To make it feel even busier many people were talking on the phone even when some of them could barely move their hands around. Both male and female voices mixed together to create a strange atmosphere of constant chattering.
Amidst the chaos there was a man sitting by the window who decided to pay respect to all the temples that appeared on the way. Whenever he saw a temple he would bow in reverence as much as he could within the restriction of his seating arrangement, say few words and then touch his forehead to absorb all the positive energy that he had just harnessed.
Then a man sitting at the farther side of the window seat suddenly stood up to spit through the window.
The fashionable pretty girl started to feel self-conscious and uncomfortable as more and more people from the busy crowd started to look at her every now and then.
Another middle-aged lady wearing a vermillion mark on her forehead, sitting facing all the passengers, permanently focussed her attention away from the people and towards the outside.
Those who got bored by spying on the young man's social media feed now started to stare at the outside views with a grave looks on their faces.
A man sitting on a big rod of a strengthening member was dozing off even while sitting uncomfortably facing everyone.
The conversation between the stranger man and the lady wearing red saree had died some time ago. They had become the strangers they were before, again.
Amidst all the chaos and noise, I also dozed off blissfully keeping my attention away from everything that was wrong, like everyone else because that's how it was done here!
This bus journey is not a work of fiction. The incidents mentioned in this 3 part series have really happened, though the interpretations of the observations made are my personal opinions.

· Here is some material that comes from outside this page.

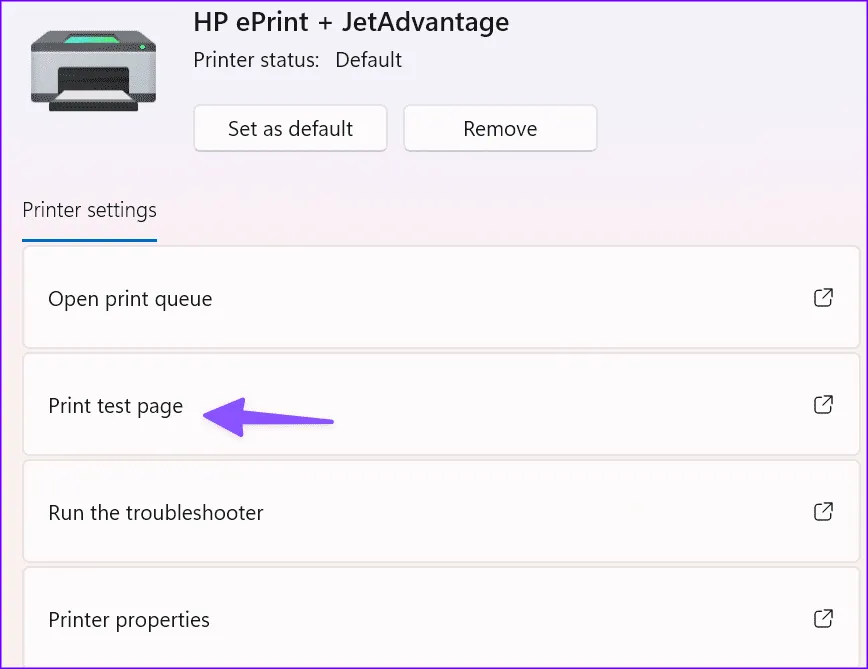
Task: Switch to the Printer settings tab
Action: 89,211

This bus journey is a symbol, a representation, a cross-section of a country. Since India is a vast country with more than 1 billion people, generalisations mostly never work. Due to the very reasons, you will find both good and bad, kindness and contradictions, and all kinds of yin and yan wherever you decide to look.
Every such journey, if you observe carefully will reveal some of the cultural intricacies ingrained in all of us as a society. Calling it good or bad based on our limited experience in the world might not do justice. All we can do is to observe and try to understand the differences.
I will be grateful to know your feedback on this. Looking forward to your ideas and thoughts on this.